That he survived being set adrift, and spent much of the war close to the scene of fighting are evidenced at the very least by his writing. Also, it is strongly suggested by the sailor's tale that whatever had happened to Fallo and his companion among the Ivachan islands seemed to have had a shattering effect on him. How his salvation occurred is another mystery, but it was likely either by a chance encounter with an unsung, unknown hero of a fisherman, or by washing back ashore on a tiny beach, lost in the unmapped inlets of the Ivachan Archipelago.

I suspect the latter, although I must confess that my judgment is coloured by the mystery and beauty of those islands, whose bleak, windswept clifftops and ridges, dark forests, jagged peaks and rippling lagoons inhabited by terrifying cryptids and their ancient, inscrutable cults, and whose hardy, plain-spoken people seem to me like a mirror of Fallo himself.

I have travelled the archipelago in search of clues, but found only echoes of his presence. It is possible that a castaway washed ashore and made a nuisance of himself among the strange people of Okte Vrach over a period that appears to coincide with that following Fallo's disappearance, although one must note with sadness that the outbreak of full scale war at around that time led to a glut of stranded sailors of all stripes and creeds.

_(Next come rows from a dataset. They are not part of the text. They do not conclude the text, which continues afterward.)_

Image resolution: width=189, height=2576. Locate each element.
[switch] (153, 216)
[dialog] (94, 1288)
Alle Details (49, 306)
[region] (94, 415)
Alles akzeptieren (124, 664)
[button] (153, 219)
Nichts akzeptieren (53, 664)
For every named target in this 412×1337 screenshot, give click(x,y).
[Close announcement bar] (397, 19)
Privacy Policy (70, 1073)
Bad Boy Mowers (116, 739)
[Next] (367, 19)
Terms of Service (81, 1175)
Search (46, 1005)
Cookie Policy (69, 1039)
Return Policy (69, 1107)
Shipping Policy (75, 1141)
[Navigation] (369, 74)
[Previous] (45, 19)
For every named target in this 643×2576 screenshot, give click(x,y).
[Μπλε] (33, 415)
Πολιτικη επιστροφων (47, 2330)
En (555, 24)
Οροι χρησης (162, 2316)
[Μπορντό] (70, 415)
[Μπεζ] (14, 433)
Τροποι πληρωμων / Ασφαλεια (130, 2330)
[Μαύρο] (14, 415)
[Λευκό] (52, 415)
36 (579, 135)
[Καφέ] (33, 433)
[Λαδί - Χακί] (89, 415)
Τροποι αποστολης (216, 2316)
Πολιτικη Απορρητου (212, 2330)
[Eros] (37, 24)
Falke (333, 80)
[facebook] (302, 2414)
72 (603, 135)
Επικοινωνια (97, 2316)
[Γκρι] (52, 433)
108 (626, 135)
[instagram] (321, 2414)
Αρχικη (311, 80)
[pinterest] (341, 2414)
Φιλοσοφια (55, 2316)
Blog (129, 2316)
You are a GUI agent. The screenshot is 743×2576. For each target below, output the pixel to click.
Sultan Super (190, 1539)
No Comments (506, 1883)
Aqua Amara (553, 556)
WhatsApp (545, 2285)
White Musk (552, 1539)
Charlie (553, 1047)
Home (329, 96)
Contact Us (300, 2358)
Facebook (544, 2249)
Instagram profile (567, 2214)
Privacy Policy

No, it is at this point that we must take leave of Macsen Fallo the man and immerse ourselves once more in the brash, crass, charming and rash world of his poison pen. As Fallo himself put it in The Cursed Treasure of Yuna Mette:

What use do we have of the past in this place, in the rotten here and now, scratching for answers and explanations for what happened to us, what we did so wrong that we ended up as we are now and not in a country villa with a dirty puzzle of a countess waiting upstairs while we give the green gown to a kitchen maid in the apple orchard? The past is for heroes and widows: give me a stiff drink, another to chase it down, and a purse full of brass and I'll show you a night, be sure of it. I'll show you a night that would make those toff boys weep with envy and their sisters weep with joy.

It was of course only a matter of time before such a writer was declared harmful to the moral and spiritual health of the Sarffi people and his work banned on these shores. For some time afterwards, new works and bound editions of his earlier stories appeared from an obscure Lunaean publishing house, but as the war faded into the past and diplomatic affairs between our two empires became more cordial, it seems that even our enemies became embarrassed by Fallo's often vulgar satires and had him silenced.

There are some who believe that Fallo is now dead, perhaps in the torture room of some Lunaean Religious Police gaol -- certainly no new work under his name has come to light in recent years. Others believe that he retired of his own volition, with political changes on Ynys Sarff rendering his work unnecessary, although critics of this theory can point with some justification to certain discrepancies in the dates.

There are still others who hold more outlandish hypotheses: that Fallo was an alias of the mysterious Glass Marchioness Charlotte Synamon, that he was merely a creation of the Lunaean propaganda ministry, that he has been sighted in Aberafon at a revolutionary meeting, even that he is involved in mythical sects such as the Brotherhood of the Raven. Needless to say, believers in each of these postulations disagree with each other passionately and frequently, with heated discussions in coffee houses of a more radical literary persuasion regularly erupting into violence of one sort or another.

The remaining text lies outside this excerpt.